In an impoverished Central American country where strays have long led miserable lives in the streets, the killing of at least seven cherished house dogs has caused an uproar.
“Our dog was 9 years old. She wasn’t the kind of dog who roamed the streets,” said Renato Franco Penalba, whose pet Cookie, a basset-Pekingese mix, died this month with a crossbow bolt through her chest. Franco Penalba, a 30-year-old business consultant, found the wounded dog on his patio and rushed her to a veterinarian, but she died. “The arrow went through her body from side to side,” her owner noted.
When he posted an account of the ordeal on a social networking site, he began to hear of similar cases in or around the same neighborhood.
“I started to get messages from several people who had the same thing happen to their dogs, who live near my house,” said Franco Penalba. “That was when we decided we had to report this to the police.”
It turns out that even police dogs had suffered the same kind of attack.
“There is a guard post in front of my house, and their dog killed with an arrow, too,” said Wilbur Arteaga, whose home is about 10 minutes from Franco Penalba’s.
Arteaga was just falling asleep one night about a week ago when he heard his dog cry out. He went out into his yard to check, but the dog crawled under a vehicle and he went back to bed. In the morning, his sister-in-law found the dog dead, again with an arrow straight through his body.
Whoever is killing the dogs apparently uses a relatively costly imported crossbow, something few Nicaraguans can afford, leading to speculation that the attacks are some sort of sick sport.

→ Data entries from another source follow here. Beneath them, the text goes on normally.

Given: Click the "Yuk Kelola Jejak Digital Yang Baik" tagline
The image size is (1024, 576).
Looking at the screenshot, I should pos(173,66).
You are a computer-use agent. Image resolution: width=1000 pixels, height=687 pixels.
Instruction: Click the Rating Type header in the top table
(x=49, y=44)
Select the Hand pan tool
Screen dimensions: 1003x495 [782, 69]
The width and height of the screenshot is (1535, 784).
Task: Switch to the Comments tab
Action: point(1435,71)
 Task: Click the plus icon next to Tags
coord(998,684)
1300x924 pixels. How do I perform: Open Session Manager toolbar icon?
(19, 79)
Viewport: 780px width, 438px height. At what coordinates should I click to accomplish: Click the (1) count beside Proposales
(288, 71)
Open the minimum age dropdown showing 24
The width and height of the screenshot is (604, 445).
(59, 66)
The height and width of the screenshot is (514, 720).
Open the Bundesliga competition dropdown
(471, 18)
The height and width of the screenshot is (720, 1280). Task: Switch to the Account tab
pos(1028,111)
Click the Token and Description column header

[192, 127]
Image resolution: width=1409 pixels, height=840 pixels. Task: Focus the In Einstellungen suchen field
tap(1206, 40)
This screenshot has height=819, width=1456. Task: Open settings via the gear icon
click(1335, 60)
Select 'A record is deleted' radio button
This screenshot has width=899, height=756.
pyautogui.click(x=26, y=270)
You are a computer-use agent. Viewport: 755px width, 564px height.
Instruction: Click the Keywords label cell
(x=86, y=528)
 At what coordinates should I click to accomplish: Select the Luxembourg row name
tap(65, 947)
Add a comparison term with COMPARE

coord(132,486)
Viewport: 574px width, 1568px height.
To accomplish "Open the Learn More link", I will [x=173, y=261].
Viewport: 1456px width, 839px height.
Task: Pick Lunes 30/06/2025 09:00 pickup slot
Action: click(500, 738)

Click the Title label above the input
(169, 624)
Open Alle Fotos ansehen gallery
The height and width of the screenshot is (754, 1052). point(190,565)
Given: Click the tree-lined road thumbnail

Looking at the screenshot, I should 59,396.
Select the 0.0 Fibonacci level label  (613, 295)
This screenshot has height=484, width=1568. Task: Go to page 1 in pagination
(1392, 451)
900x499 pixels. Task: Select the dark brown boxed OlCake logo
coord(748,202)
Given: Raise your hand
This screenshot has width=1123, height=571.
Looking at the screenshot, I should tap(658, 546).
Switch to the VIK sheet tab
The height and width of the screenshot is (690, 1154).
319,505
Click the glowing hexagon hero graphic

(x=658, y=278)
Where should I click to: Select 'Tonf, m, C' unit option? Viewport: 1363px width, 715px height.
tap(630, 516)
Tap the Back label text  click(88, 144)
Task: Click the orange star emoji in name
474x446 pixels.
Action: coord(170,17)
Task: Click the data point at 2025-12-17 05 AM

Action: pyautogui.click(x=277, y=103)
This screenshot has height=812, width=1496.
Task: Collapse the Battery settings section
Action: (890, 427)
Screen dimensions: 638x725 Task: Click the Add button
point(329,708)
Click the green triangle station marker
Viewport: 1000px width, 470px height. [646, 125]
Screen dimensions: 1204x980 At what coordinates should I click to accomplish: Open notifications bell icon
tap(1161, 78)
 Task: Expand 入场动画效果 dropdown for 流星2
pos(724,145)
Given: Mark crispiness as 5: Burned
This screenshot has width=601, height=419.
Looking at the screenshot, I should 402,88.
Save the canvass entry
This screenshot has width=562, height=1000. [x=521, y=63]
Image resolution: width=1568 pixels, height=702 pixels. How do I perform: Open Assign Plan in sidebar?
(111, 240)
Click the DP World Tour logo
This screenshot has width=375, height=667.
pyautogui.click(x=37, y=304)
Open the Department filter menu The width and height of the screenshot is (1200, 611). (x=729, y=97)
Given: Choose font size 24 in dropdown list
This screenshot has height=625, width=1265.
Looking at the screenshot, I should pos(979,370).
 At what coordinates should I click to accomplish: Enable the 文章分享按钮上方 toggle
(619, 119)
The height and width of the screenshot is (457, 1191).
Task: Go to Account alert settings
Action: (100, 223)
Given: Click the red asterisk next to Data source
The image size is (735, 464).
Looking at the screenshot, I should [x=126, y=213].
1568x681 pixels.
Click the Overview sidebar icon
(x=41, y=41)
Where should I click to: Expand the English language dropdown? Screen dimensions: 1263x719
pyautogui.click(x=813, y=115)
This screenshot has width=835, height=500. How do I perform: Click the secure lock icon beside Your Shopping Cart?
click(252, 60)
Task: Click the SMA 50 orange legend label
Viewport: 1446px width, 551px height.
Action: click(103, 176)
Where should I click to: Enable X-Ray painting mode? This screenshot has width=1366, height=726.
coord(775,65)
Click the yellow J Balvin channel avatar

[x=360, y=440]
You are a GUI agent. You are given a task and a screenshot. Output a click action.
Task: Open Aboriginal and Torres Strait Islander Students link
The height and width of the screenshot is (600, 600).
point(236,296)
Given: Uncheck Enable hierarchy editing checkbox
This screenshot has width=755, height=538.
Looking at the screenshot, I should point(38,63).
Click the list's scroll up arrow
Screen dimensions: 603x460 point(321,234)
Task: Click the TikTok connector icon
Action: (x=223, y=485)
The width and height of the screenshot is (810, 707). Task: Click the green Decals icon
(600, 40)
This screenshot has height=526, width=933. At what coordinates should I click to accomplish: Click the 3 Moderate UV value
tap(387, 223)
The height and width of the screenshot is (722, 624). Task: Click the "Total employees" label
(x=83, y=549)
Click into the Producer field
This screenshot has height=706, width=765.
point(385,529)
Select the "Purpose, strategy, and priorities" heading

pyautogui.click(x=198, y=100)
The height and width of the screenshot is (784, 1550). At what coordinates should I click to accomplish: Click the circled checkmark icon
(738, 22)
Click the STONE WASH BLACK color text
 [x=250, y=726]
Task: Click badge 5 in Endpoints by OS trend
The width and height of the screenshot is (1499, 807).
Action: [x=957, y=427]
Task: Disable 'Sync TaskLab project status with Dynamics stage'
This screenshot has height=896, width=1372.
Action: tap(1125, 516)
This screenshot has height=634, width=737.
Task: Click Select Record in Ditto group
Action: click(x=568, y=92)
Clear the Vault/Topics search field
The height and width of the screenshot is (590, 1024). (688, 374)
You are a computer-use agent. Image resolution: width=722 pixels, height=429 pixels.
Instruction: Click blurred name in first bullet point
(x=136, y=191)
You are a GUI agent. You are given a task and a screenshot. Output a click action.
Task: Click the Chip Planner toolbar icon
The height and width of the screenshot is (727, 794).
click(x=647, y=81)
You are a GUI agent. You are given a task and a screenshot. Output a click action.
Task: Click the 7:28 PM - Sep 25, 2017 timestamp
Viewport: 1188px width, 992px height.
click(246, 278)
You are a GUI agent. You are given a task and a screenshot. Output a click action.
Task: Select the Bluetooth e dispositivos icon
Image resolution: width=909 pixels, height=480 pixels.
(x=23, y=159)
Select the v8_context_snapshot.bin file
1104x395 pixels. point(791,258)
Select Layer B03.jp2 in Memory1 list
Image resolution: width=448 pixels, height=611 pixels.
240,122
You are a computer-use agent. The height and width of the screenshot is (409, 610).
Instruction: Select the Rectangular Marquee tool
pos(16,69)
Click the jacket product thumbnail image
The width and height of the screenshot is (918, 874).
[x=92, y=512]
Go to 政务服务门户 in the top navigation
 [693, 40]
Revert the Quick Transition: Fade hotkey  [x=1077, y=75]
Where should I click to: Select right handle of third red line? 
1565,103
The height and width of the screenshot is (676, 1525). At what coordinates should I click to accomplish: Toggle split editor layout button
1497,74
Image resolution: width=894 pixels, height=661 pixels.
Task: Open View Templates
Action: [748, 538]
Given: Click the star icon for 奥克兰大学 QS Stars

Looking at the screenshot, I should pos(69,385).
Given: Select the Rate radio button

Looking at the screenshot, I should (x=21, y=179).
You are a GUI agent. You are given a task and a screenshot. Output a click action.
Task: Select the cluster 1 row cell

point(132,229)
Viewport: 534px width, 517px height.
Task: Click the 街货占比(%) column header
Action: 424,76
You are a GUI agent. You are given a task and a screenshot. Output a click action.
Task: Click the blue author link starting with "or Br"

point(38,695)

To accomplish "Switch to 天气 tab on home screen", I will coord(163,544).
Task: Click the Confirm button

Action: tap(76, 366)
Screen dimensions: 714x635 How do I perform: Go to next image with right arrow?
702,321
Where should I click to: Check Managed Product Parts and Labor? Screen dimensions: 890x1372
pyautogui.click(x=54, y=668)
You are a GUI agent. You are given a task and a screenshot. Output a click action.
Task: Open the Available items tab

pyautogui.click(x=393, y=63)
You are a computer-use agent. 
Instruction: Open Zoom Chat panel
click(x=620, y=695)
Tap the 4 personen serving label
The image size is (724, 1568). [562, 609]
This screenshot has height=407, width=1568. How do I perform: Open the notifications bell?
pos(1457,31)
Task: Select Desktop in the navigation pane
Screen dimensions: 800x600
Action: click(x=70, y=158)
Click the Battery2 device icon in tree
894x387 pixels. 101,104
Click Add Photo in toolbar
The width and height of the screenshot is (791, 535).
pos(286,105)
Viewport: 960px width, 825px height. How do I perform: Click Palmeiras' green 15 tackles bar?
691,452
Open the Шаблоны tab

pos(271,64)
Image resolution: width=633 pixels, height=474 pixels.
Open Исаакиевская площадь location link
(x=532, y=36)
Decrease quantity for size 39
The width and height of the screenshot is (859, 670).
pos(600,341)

“These are expensive weapons, not just anyone can afford them,” said Arteaga.
“It is someone with money,” said Franco Penalba.
Police say they are investigating, but so far, the only publicly known clues are that the dogs have died late at night and a gray sport utility vehicle has been seen nearby.
Veterinarian Enrique Rimbaud, president of the animal protection group Amarte Foundation, said at least seven dogs have been attacked.
Nicaragua has a law for the protection of wild and domestic animals that stipulates the confiscation of weapons used to attack animals, as well as fines equivalent to about eight years of the suspect’s wages.
“The worst thing is that it has been proven that people who start by killing animals don’t stop there,” said Rimbaud.
Police commissioner Roger Paguagua Torres agreed: “The suspect might not just stick to animals. Tomorrow, it could be people.”